The owners of a food truck filed suit today challenging Evanston's rule that only owners of brick-and-mortar restaurants can operate food trucks in the city.
Backed by the Liberty Justice Center, a Libertarian-oriented public-interest litigation group, the owners of Beaver's Coffee and Donuts allege in their complaint, filed in Cook County Circuit Court, that the city ordinance violates the equal protection and due process clauses of the Illinois Constitution.
James Nuccio and Gabriel Wiesen claim the donut truck meets all the health-related restrictions in the city code, but they can't get a city license solely because of the ownership restriction, which they claim is designed simply to protect existing restaurant owners from competition.
A YouTube video produced by the Liberty Justice Center to help make their case against the Evanston ordinance.
Evanston City Attorney Grant Farrar, in a news release, said the ordinance had been carefully crafted.
"City staff worked for months over the course of 2010 to develop a mobile food vendor ordinance, the first of its kind in Illinois, which then in turn was assiduously and thoughtfully considered by the City Council." Farrar said.
Farrar vowed to "aggressively defend the city’s ordinance."
In addition to requiring that food trucks be owned by restaurant owners, the Evanston ordinance sets limits on where they can operate, largely designed to reduce competition for existing restaurants.

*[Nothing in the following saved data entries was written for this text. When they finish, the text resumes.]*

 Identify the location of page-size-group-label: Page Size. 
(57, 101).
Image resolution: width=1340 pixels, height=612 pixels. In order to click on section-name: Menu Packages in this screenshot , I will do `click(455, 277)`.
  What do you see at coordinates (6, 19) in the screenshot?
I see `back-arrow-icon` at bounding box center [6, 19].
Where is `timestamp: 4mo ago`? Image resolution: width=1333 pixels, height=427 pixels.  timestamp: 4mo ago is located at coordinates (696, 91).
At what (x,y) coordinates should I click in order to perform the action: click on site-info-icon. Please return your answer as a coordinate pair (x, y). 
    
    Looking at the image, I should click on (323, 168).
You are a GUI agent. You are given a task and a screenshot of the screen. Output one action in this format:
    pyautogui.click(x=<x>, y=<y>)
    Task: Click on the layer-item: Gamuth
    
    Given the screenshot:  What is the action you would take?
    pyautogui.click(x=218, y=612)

In City Council debate aldermen indicated they wanted to favor the restaurant owners, who unlike the food trucks directly or indirectly pay property taxes to the city, as well as the sales taxes that both food trucks and restaurants are subject to.
The food truck ordinance here was adopted at the request of the owners of Campagnola and Union Pizzeria, who dubbed their truck the Hummingbird Kitchen.